April 15th. Hopefully you aren’t feeling too overtaxed.
Whether you are daydreaming about a fat return or speculating about which ledge you should leap from, I hope you’ll join me this afternoon on The Classical Network for music about found and lost money, precious metals, careless spending, currency and coins, treasures sought, penury, and good old fashioned tax protest.
Lady Godiva rode naked through the streets of Coventry in protest of exorbitant taxation. On the other side of the coin, when told that her subjects had no bread, Marie-Antoinette is alleged to have responded, “Let them eat cake!” Both will be represented musically, in works by Vítězslav Novák and Franz Joseph Haydn.
We’ll seek treasure with Franz Schreker. We’ll look with sardonic befuddlement upon “The Age of Gold” with Dmitri Shostakovich. Antonio Salieri will show us what it is like to be rich for a day. Beethoven will rage over a lost penny. Franz Lehár will shower us with gold and silver. And we’ll gaze with envy upon Kurt Atterberg’s “Dollar” Symphony.

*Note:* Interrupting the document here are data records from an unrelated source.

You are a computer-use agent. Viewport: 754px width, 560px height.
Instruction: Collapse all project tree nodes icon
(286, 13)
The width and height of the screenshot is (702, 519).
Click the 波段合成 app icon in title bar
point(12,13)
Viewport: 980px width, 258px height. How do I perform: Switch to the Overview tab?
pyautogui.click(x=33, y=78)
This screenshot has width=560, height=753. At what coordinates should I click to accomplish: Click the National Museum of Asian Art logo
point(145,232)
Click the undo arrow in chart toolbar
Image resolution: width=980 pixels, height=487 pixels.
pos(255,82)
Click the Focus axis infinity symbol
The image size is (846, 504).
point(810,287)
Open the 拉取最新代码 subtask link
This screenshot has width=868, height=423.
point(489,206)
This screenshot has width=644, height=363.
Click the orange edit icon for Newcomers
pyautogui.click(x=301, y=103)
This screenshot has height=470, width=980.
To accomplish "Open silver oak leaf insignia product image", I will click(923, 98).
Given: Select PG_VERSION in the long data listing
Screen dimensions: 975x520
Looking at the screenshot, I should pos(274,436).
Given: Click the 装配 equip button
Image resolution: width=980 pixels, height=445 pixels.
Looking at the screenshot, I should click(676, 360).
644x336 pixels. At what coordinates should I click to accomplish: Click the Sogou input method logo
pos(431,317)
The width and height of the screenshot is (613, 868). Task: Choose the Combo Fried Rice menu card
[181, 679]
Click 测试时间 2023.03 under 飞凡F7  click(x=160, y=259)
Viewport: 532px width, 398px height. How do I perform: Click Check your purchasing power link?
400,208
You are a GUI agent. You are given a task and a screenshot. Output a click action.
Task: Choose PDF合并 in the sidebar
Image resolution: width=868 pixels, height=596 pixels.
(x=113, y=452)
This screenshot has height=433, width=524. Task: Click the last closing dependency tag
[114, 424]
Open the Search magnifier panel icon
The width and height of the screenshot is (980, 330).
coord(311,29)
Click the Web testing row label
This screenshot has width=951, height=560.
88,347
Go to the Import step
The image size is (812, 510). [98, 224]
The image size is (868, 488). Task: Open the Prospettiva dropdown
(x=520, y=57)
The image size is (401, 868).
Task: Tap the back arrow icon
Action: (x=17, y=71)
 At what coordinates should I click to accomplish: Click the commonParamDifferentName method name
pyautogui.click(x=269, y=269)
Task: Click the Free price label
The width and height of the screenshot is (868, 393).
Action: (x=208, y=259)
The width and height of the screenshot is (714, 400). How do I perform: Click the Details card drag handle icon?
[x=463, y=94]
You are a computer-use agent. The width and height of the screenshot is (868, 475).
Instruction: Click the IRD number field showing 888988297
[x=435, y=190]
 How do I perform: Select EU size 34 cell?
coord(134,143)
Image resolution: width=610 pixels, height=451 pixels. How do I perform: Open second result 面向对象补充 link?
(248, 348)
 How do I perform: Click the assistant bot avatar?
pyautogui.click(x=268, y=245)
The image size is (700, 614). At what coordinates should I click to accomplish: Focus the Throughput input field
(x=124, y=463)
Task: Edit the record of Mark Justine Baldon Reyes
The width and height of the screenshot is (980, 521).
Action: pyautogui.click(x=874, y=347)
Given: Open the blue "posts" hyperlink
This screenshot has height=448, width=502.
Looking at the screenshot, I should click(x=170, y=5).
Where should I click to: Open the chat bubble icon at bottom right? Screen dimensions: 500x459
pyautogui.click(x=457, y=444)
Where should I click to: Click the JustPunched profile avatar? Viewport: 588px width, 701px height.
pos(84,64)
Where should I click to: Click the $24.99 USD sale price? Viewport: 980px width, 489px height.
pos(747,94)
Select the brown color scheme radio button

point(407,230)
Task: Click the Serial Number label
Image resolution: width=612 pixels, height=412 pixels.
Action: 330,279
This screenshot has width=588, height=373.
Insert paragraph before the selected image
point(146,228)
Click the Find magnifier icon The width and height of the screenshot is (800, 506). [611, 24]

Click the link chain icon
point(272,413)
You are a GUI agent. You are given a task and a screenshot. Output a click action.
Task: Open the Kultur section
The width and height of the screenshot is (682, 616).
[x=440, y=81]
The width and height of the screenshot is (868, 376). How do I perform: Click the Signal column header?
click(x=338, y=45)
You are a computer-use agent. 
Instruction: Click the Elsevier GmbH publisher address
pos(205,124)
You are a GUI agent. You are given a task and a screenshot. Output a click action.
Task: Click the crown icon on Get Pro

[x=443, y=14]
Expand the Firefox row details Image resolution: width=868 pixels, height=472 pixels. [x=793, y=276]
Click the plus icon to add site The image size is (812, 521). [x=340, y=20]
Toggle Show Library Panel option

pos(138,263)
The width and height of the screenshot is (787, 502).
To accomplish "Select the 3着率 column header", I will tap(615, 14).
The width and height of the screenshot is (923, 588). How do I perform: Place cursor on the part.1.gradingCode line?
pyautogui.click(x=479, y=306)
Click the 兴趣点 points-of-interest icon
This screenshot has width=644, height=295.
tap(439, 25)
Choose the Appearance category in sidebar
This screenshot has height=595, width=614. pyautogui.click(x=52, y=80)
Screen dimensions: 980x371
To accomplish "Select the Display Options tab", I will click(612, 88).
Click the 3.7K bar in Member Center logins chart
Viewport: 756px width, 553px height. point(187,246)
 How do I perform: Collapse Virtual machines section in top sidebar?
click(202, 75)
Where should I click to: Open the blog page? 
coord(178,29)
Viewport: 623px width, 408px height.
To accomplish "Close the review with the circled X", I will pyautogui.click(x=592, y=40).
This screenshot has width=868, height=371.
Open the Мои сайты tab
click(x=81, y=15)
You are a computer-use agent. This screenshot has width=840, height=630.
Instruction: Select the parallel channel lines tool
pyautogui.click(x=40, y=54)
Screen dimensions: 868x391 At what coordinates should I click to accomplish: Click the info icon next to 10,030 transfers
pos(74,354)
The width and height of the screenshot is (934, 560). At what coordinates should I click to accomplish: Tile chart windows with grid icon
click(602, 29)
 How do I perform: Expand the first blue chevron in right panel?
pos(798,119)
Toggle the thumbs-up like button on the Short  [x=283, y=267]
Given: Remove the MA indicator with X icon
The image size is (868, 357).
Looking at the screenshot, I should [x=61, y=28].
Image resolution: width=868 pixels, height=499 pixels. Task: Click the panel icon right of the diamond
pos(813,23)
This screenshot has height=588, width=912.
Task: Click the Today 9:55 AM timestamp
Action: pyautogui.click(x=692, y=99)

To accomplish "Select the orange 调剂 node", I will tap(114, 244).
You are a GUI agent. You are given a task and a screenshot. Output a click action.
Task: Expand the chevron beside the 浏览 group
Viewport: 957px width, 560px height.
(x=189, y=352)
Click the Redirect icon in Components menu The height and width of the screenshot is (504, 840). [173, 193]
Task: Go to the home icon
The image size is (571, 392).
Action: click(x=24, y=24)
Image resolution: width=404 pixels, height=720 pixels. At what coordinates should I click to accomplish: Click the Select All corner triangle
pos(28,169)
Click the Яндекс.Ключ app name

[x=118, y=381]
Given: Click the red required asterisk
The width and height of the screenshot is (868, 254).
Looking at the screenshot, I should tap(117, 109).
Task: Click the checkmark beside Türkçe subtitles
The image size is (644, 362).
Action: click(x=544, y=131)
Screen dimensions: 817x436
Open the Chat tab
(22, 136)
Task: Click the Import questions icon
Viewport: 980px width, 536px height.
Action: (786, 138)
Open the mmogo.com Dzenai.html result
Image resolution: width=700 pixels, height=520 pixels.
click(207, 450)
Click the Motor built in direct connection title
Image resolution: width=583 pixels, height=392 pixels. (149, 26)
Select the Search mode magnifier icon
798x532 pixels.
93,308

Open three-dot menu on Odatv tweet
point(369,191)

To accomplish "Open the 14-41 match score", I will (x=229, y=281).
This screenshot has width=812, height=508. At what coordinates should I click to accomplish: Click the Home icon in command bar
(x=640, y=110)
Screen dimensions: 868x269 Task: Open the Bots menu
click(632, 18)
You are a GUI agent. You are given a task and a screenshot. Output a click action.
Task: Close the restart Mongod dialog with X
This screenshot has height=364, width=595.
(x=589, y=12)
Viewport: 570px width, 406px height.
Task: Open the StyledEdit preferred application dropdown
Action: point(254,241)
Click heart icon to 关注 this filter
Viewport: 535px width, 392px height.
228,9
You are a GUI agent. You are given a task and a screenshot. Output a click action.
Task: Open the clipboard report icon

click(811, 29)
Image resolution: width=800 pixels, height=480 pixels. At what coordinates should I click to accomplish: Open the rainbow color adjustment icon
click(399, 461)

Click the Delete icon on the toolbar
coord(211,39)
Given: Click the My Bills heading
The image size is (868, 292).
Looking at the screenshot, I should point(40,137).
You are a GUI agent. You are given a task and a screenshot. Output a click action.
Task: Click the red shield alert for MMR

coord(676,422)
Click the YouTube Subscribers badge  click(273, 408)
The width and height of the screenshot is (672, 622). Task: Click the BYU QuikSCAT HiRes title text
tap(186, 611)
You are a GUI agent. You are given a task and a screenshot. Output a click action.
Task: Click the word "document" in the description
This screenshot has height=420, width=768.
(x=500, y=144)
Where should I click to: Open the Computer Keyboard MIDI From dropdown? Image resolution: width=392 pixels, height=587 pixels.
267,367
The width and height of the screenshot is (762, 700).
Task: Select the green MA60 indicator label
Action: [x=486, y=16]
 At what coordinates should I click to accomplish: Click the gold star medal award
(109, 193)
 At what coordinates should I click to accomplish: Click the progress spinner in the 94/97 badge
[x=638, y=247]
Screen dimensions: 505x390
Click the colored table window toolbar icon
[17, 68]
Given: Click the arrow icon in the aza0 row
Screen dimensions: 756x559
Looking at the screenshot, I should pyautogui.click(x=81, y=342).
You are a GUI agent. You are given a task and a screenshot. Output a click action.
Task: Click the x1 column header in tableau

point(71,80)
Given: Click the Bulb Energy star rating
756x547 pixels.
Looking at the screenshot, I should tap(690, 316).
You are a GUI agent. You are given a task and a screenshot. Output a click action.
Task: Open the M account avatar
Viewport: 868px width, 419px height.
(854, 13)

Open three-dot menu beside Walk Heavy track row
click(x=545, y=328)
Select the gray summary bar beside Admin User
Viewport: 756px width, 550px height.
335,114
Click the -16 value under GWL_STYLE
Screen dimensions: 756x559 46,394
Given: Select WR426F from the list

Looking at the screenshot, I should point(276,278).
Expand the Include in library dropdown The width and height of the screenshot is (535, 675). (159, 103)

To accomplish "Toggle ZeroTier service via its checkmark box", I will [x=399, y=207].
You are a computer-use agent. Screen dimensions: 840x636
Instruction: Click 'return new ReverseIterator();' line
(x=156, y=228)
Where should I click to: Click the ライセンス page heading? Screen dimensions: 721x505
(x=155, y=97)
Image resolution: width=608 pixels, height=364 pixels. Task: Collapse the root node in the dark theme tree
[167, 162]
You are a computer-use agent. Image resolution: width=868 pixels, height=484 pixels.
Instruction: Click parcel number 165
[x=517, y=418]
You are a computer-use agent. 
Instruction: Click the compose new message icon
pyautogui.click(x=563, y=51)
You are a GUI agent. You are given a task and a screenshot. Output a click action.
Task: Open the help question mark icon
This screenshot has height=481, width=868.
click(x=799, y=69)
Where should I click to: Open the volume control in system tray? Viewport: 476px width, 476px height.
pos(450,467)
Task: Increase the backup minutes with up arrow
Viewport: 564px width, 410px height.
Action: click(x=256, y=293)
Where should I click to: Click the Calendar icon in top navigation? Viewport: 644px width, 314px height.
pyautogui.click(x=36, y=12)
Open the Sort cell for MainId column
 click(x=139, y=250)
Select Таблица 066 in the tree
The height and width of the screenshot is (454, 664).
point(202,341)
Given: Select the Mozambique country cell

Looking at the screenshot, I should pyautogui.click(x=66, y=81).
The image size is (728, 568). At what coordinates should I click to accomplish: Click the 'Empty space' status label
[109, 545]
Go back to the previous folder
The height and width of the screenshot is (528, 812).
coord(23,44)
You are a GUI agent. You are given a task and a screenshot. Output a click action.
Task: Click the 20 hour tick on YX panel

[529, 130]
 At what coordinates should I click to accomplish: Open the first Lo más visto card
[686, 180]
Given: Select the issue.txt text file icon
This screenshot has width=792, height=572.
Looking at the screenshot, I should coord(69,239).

Of course, there will be music from “The Threepenny Opera,” by Kurt Weill. We’ll also hear Weill sing “Very, Very, Very,” from “One Touch of Venus,” which begins, “One way to be very wealthy is to be very, very, very rich…” You can’t argue with that.
Feeling a little depleted? Great music is always a sound investment, from 4 to 7 p.m. EDT, on WWFM – The Classical Network and wwfm.org.